BRIEF: Extract the records between the line holding "Given: Switch to the 情人节 tab" and the line holding "Tap the luxiaitalia.it", inclusive, and reproduce them word for word.

MATERIALS PROVIDED:

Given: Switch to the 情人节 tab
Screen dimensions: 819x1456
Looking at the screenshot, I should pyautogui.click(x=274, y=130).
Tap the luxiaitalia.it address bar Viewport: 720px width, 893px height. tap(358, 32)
--
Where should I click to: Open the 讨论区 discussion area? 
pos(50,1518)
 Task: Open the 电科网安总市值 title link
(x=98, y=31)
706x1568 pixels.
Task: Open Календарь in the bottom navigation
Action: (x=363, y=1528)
==
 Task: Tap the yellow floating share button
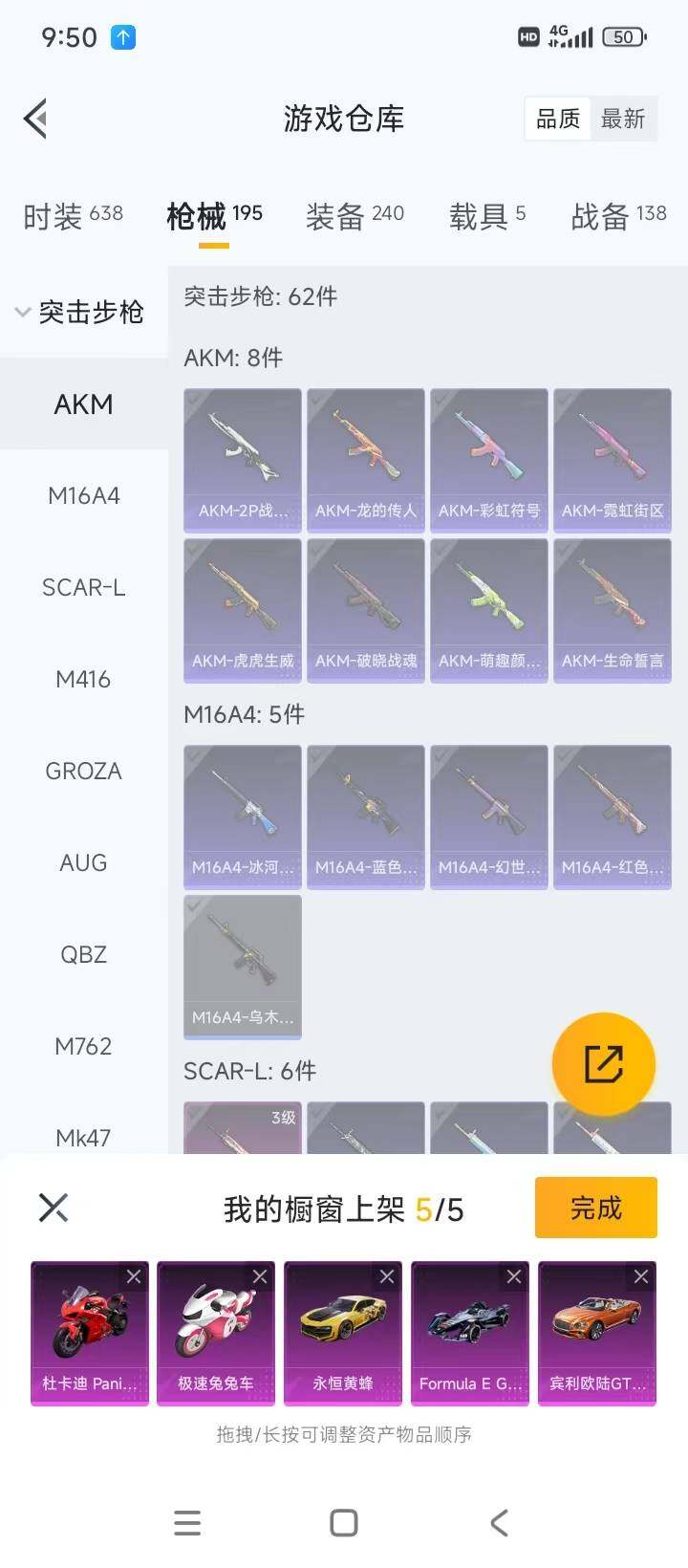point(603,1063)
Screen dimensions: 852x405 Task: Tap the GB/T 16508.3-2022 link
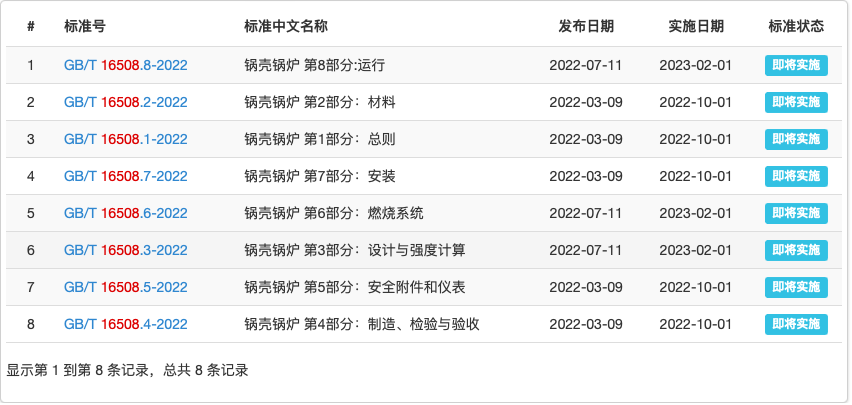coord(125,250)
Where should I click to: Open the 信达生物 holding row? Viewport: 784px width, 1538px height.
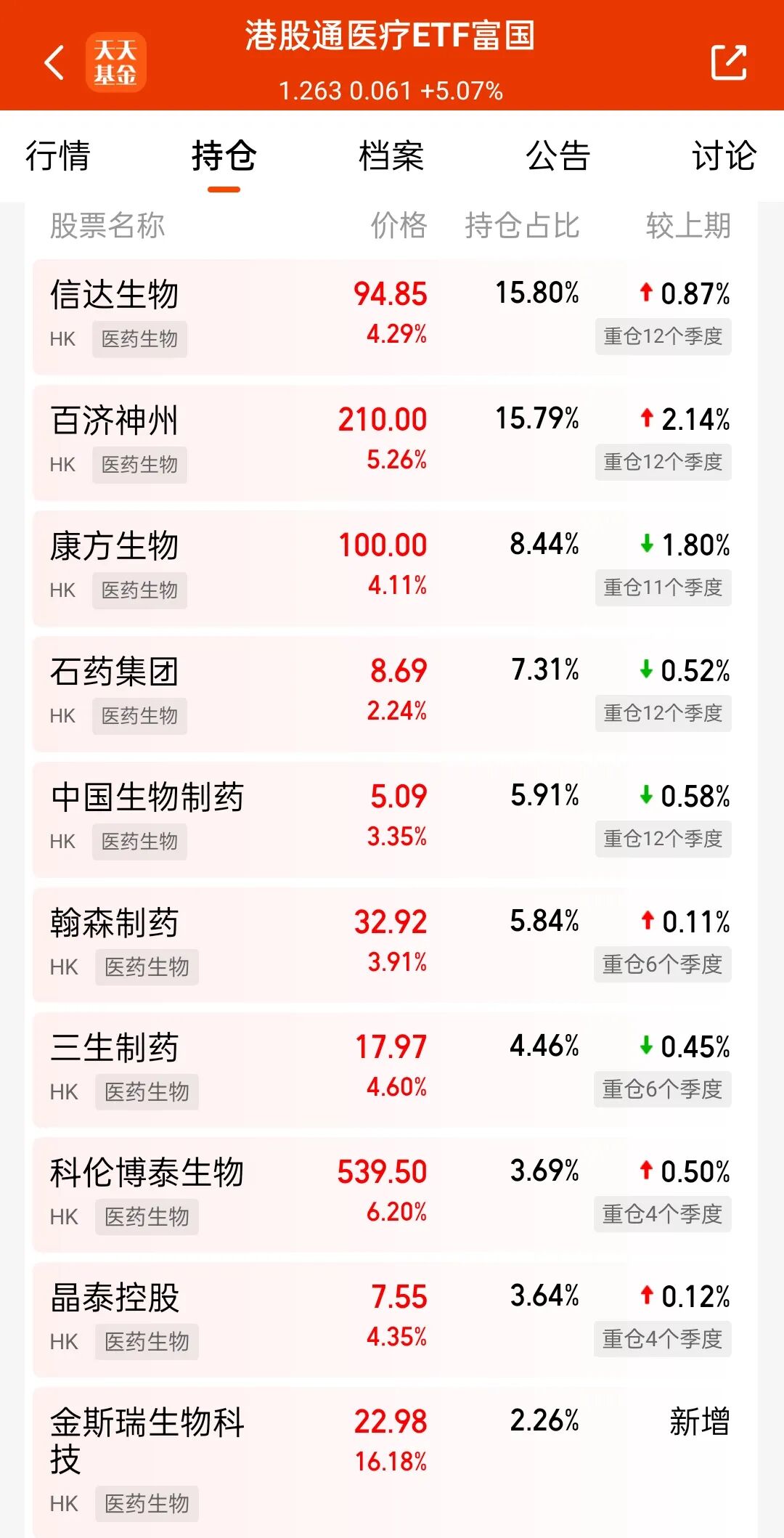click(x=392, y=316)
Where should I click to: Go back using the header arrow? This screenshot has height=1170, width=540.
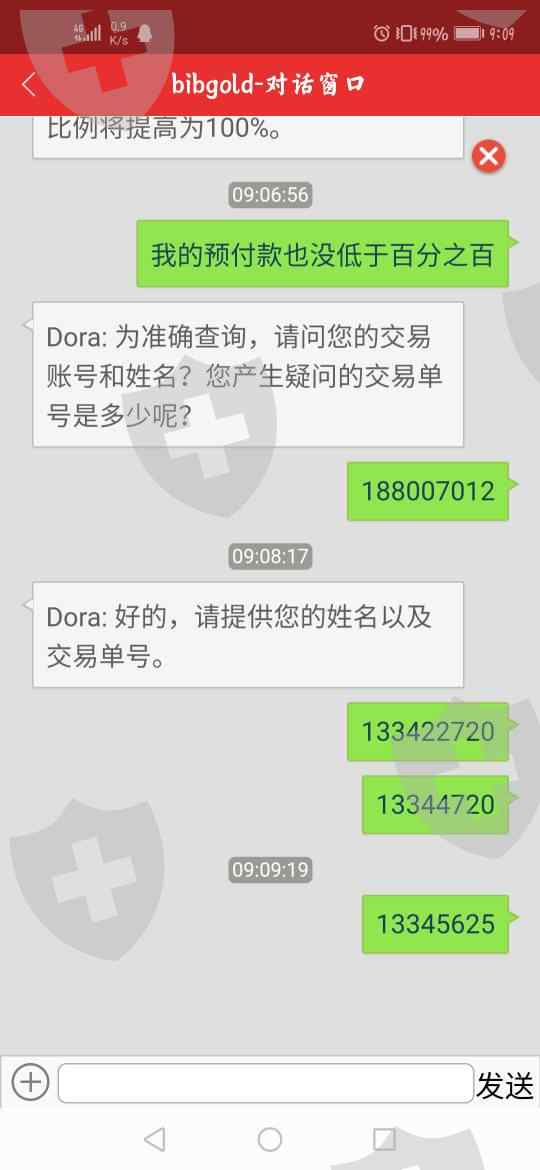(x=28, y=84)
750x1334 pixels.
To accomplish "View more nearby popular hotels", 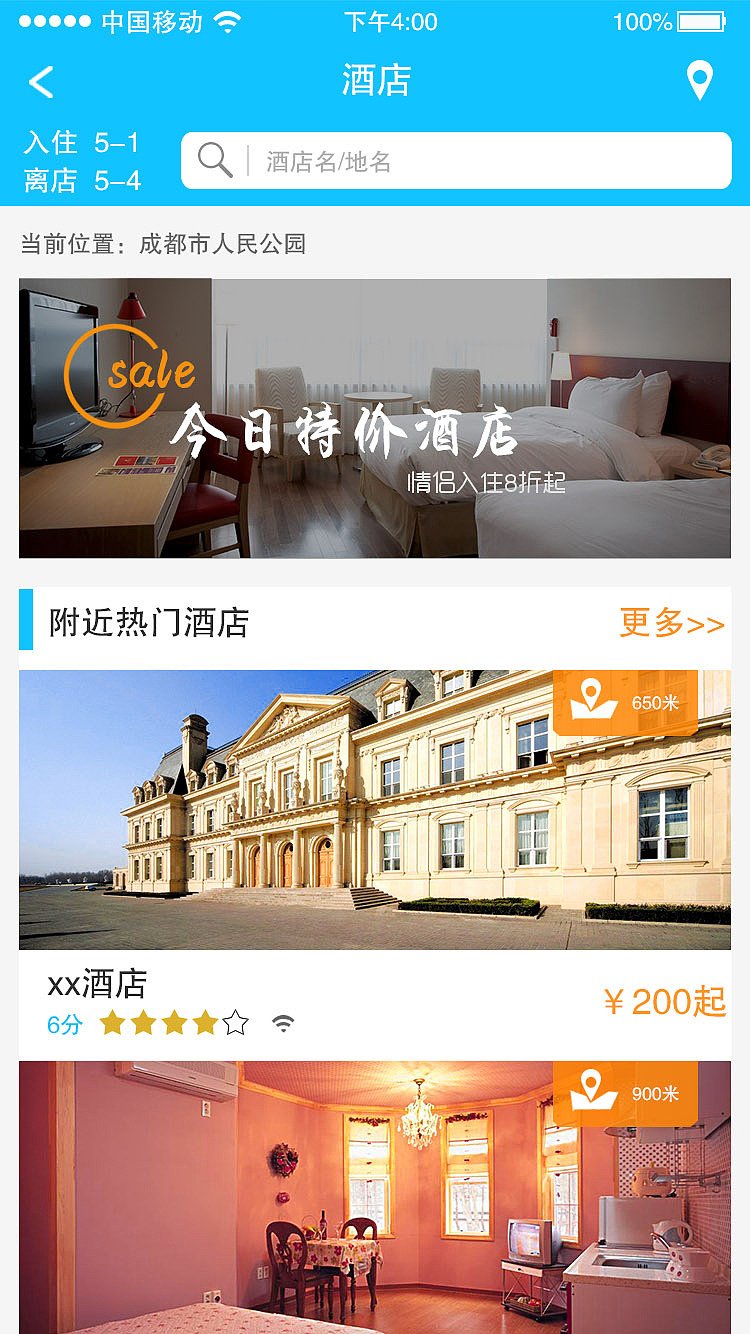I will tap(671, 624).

WRITTEN SOLUTION:
Given: Switch to the 情人节 tab
Screen dimensions: 819x1456
Looking at the screenshot, I should pyautogui.click(x=274, y=130).
Tap the luxiaitalia.it address bar Viewport: 720px width, 893px height. tap(358, 32)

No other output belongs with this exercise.